A Push/Pull Program

Jun 16, 2011 in Fitness & Physical Activity | 0 comments

Every good strength training program needs to be changed up now and then to spur change and growth in the muscle. A program I like to switch to, after too many weeks of doing full body 3 days/week, is the push/pull program. There a number of ways you can do the split, but I will cover a 2 day split program. This means your program will be divided into two days, and you can train four days / week.

The idea behind the push/pull program is basically training opposite muscle groups on different days, or those used for pushing exercises vs. pulling. Squats, chest presses, overhead presses, crunches and tricep dips are all push exercises, for example. Hamstring curls, lat pulls / rows, reverse flyes, back extensions and bicep curls are all pull exercises. Basically, the push muscles press your body weight away from the resistance, or vice versa, during the concentric contraction. The pull exercises have the weight or resistance approach the body during the concentric contraction.
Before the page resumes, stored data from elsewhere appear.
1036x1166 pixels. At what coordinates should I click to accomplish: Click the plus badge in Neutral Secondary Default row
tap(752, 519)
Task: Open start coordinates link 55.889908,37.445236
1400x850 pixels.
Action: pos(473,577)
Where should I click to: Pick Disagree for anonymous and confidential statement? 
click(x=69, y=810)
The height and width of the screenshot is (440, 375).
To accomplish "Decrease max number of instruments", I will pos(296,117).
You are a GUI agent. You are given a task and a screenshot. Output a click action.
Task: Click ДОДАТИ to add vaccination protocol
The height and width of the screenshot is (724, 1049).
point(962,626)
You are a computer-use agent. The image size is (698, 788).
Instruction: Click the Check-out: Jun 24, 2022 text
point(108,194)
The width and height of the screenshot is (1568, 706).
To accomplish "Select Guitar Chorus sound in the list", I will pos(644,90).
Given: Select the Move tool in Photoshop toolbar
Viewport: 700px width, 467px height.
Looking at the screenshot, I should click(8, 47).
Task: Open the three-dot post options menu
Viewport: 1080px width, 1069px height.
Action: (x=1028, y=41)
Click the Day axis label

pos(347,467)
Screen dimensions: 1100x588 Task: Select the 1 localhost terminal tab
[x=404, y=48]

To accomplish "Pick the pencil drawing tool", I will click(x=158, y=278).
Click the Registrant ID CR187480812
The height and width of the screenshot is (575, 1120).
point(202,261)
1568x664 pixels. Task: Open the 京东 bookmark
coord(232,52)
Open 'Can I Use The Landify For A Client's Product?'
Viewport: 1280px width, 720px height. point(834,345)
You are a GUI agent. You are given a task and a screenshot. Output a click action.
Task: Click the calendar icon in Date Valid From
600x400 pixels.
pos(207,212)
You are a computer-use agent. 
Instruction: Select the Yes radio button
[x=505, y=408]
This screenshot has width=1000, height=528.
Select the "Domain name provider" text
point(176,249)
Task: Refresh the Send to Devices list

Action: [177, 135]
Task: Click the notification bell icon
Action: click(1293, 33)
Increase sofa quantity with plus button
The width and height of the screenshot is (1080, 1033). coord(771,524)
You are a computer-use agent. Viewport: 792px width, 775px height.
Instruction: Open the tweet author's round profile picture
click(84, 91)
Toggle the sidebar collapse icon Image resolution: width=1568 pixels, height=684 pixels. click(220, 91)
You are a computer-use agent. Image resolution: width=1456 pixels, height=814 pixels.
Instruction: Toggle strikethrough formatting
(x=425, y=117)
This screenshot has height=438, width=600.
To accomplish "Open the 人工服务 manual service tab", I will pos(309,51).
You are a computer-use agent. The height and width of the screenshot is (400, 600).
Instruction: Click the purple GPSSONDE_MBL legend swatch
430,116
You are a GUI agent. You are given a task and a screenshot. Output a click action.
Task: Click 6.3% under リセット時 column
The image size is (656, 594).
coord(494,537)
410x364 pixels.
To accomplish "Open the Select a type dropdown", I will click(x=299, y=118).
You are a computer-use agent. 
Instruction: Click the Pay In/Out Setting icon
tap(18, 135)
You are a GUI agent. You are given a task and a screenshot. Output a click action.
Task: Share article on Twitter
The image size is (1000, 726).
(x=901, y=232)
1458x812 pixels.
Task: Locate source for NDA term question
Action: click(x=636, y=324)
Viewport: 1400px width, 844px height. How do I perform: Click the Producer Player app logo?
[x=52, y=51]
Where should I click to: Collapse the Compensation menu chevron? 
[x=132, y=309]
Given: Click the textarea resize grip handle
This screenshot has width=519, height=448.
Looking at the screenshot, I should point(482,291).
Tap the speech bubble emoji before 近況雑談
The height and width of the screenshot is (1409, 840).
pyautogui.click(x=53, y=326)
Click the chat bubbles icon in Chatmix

Here is a sample of such a program:

DAY ONE (PULL):
Standing Cable Row (lats and rhomboids)
Hamstring Curls on the Ball (hamstrings)
Rear Delt Dumbbell Flyes (rear delts)
Lower Back Extensions (lower erector spinae)
Hammer Curls (biceps)

DAY TWO (PUSH):
Standing Cable Chest Press (pectorals)
Bulgarian Split Squats (quads and glutes)
Alternating Overhead Press (anterior delts)
Weighted Ball Crunch (abdominals)
Reverse Crunch (abdominals)
Overhead Cable Triceps Extensions (triceps)

Again – this program is just a sample to demonstrate the division of muscle groups. Some exercises are better for some people than others. Have your trainer design something that is specific to your needs.